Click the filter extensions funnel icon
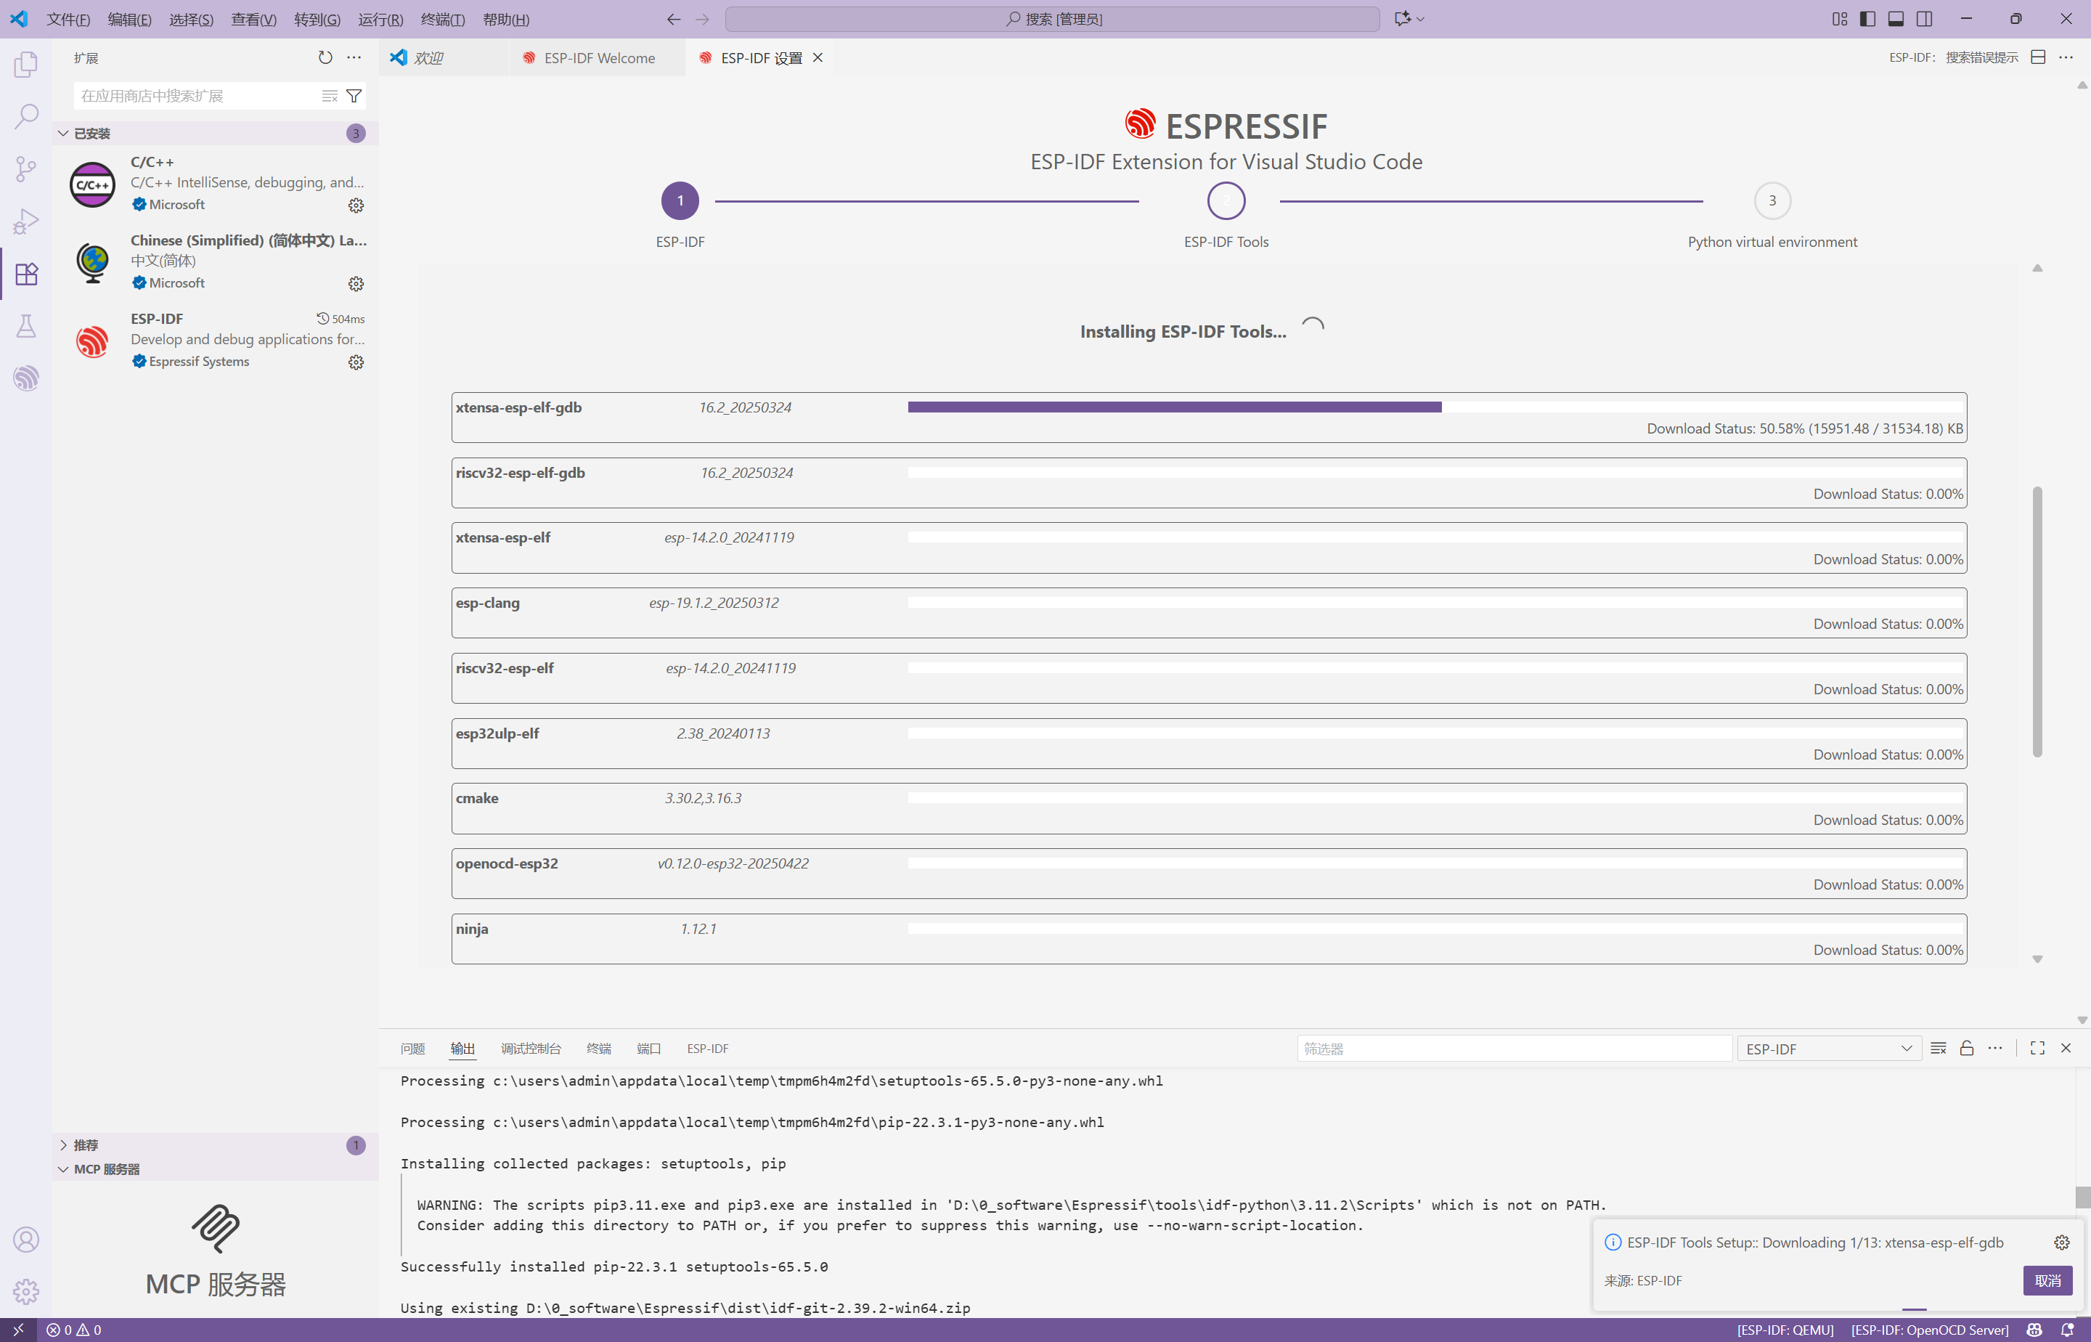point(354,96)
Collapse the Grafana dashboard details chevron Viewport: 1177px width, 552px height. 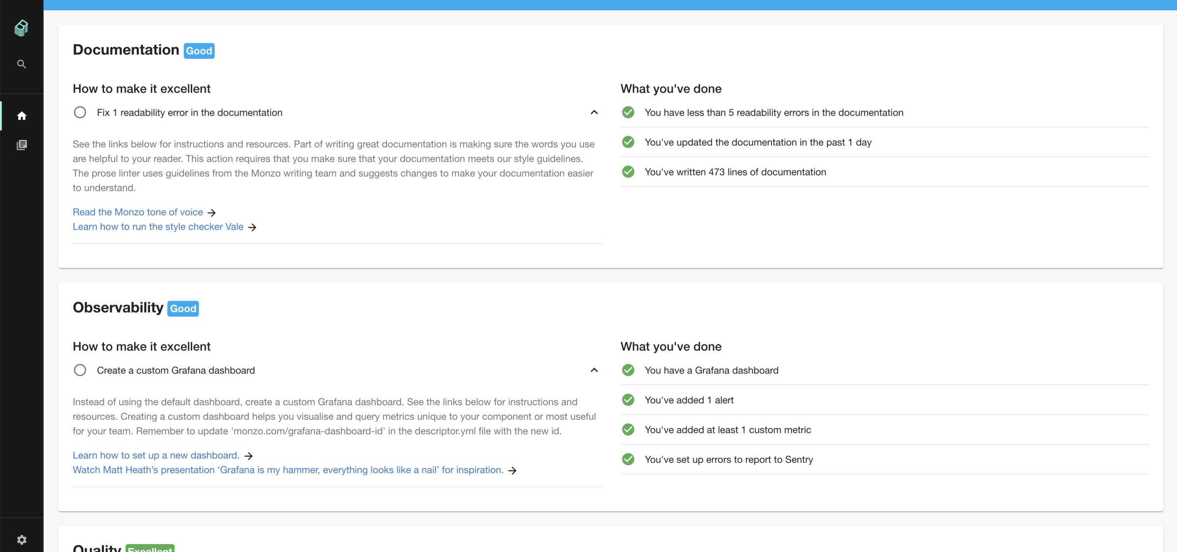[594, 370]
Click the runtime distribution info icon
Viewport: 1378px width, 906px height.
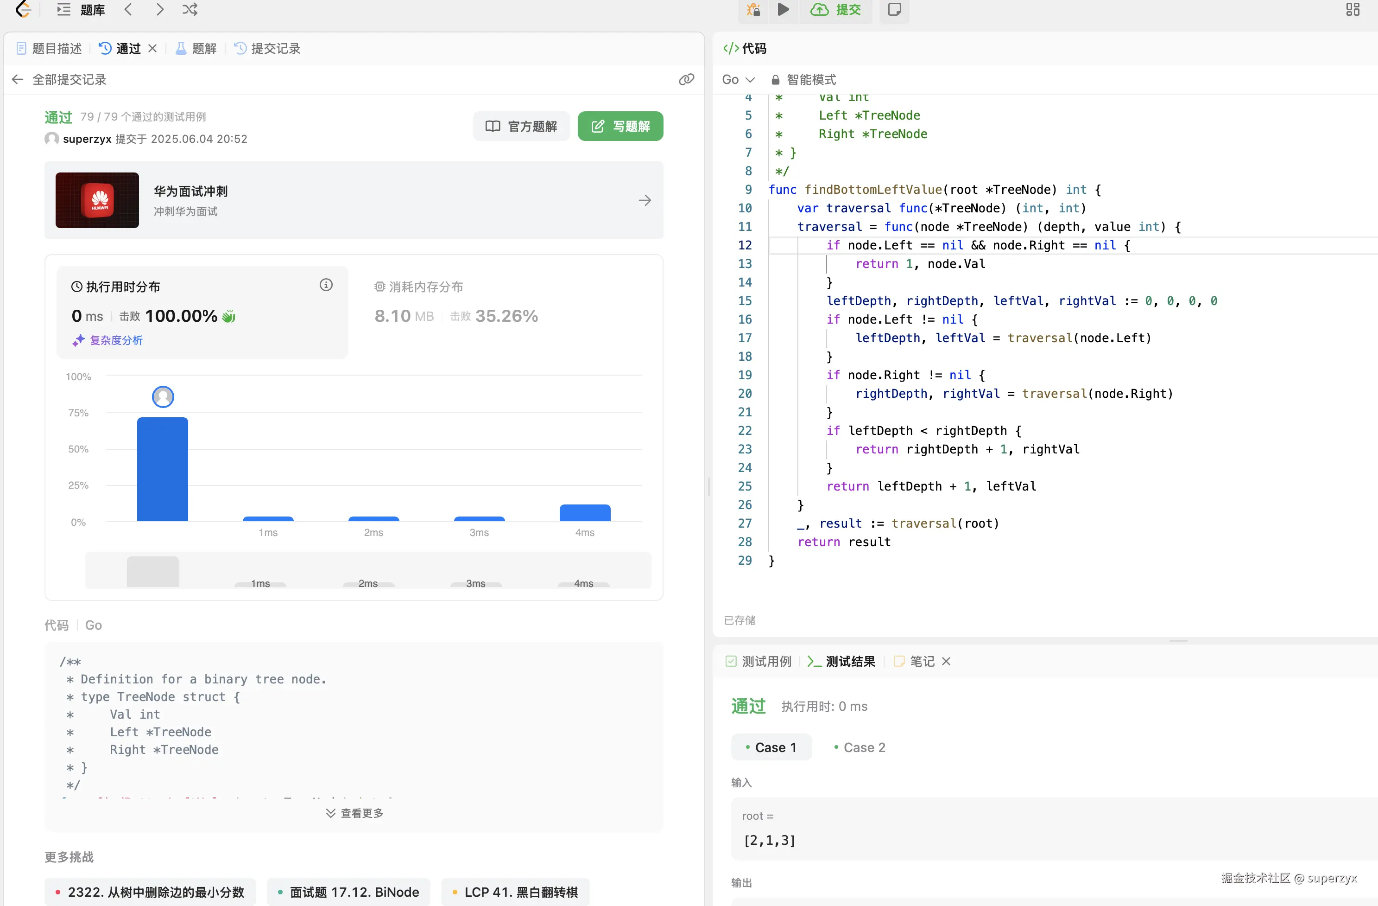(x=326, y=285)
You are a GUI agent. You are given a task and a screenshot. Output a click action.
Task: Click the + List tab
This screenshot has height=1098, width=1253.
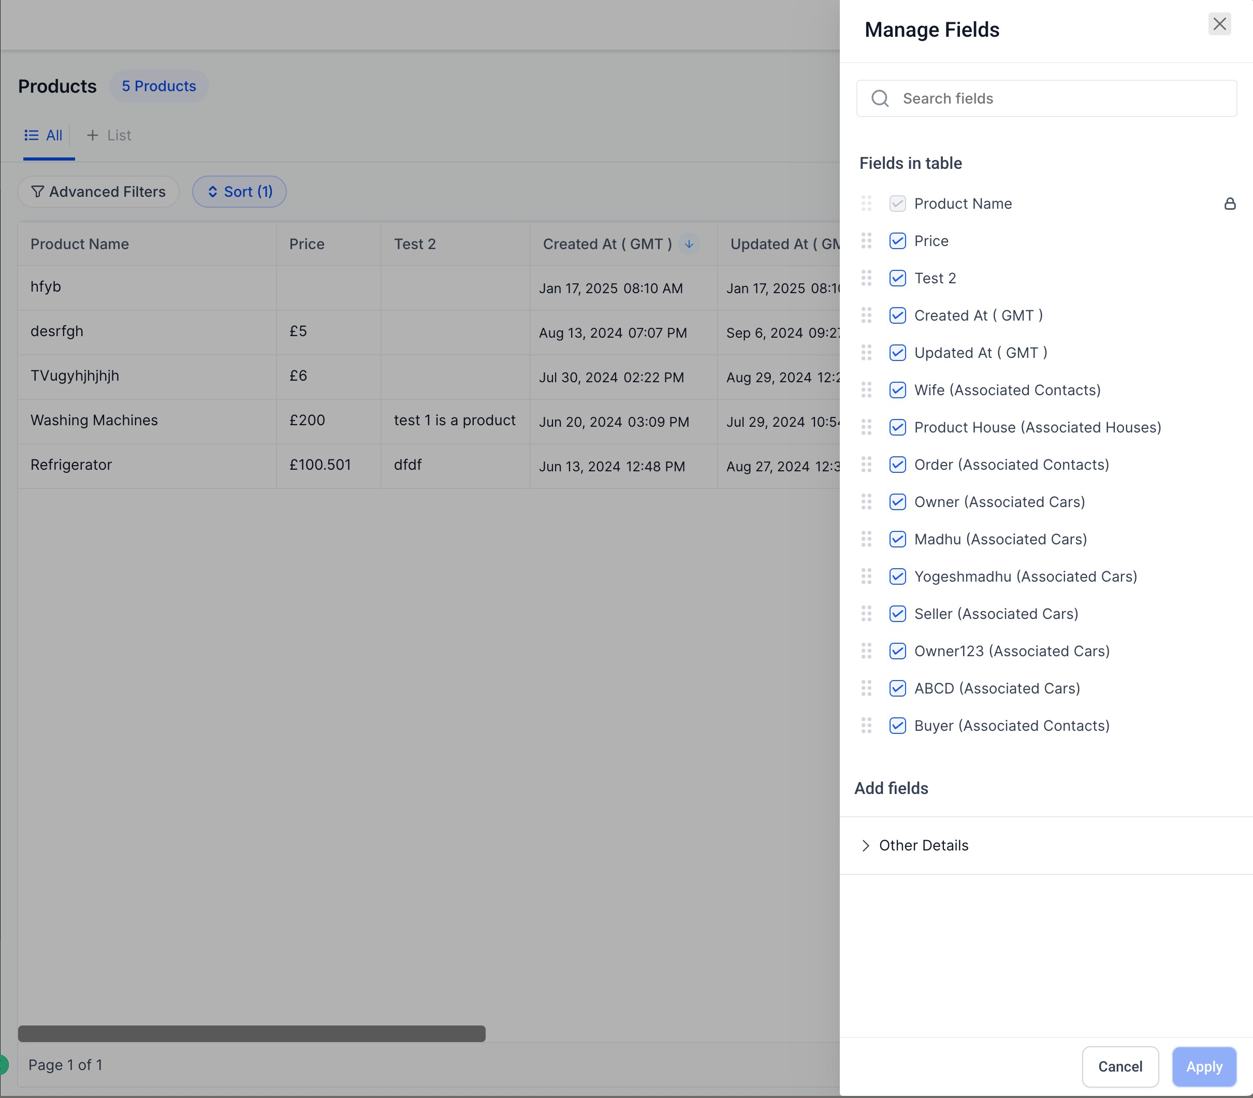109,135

# # # #

All lines from the one containing "You are a GUI" through the end of the data are to be restated exactly, with nothing else and without the pictures.

Exercise result —
You are a GUI agent. You are given a task and a screenshot. Output a click action.
Task: Click the + List tab
This screenshot has height=1098, width=1253.
109,135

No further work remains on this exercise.